Collected data entries:
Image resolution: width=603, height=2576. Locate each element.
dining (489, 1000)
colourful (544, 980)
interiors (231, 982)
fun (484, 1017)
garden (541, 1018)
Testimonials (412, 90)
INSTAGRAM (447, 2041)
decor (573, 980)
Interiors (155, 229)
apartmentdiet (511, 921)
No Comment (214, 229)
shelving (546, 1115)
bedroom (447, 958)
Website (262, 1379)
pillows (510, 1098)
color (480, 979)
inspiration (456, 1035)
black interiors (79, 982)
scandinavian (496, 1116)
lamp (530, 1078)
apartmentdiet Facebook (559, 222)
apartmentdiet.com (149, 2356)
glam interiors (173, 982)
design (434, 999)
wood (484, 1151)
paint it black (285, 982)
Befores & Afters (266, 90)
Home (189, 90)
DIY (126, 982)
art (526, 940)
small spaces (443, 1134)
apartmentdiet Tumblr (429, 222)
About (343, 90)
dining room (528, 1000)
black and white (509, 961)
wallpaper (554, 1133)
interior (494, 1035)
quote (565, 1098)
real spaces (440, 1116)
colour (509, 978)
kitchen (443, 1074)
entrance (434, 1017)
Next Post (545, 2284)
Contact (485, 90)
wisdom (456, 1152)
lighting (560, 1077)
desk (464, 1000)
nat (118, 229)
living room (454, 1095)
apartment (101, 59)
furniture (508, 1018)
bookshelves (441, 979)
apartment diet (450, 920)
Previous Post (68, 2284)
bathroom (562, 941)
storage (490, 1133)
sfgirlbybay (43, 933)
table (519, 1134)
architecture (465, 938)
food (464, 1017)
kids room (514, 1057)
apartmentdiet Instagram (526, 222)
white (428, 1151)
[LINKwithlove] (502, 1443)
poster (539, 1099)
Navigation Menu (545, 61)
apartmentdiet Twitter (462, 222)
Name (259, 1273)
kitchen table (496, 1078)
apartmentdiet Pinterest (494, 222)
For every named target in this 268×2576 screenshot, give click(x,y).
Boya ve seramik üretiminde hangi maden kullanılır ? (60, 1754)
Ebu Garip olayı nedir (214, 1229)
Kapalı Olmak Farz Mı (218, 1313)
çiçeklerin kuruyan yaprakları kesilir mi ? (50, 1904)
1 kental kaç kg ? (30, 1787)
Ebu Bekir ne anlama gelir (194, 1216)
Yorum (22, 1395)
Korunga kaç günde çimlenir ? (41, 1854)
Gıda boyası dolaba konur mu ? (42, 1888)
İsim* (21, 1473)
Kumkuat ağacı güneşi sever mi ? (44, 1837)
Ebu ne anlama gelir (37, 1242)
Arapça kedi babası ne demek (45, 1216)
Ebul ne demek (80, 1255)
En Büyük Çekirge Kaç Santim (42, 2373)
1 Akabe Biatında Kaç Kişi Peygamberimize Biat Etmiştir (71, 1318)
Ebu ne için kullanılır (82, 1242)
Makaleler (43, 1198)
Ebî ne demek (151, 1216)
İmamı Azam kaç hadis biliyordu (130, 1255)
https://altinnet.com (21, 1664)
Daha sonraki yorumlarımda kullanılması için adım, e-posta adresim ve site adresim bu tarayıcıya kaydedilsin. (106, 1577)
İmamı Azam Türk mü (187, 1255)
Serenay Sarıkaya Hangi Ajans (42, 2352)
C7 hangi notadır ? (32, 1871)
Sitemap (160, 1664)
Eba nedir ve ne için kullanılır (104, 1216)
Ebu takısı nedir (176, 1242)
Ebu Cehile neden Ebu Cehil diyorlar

* **ABOUT THIS EXERCISE**
From the records above, print only the lines between the one holding "white (428, 1151)" and the one holding "Kapalı Olmak Farz Mı (218, 1313)", inclusive, exactly as they stand.

* **COMPLETED TASK**
white (428, 1151)
[LINKwithlove] (502, 1443)
poster (539, 1099)
Navigation Menu (545, 61)
apartmentdiet Twitter (462, 222)
Name (259, 1273)
kitchen table (496, 1078)
apartmentdiet Pinterest (494, 222)
For every named target in this 268×2576 screenshot, give click(x,y).
Boya ve seramik üretiminde hangi maden kullanılır ? (60, 1754)
Ebu Garip olayı nedir (214, 1229)
Kapalı Olmak Farz Mı (218, 1313)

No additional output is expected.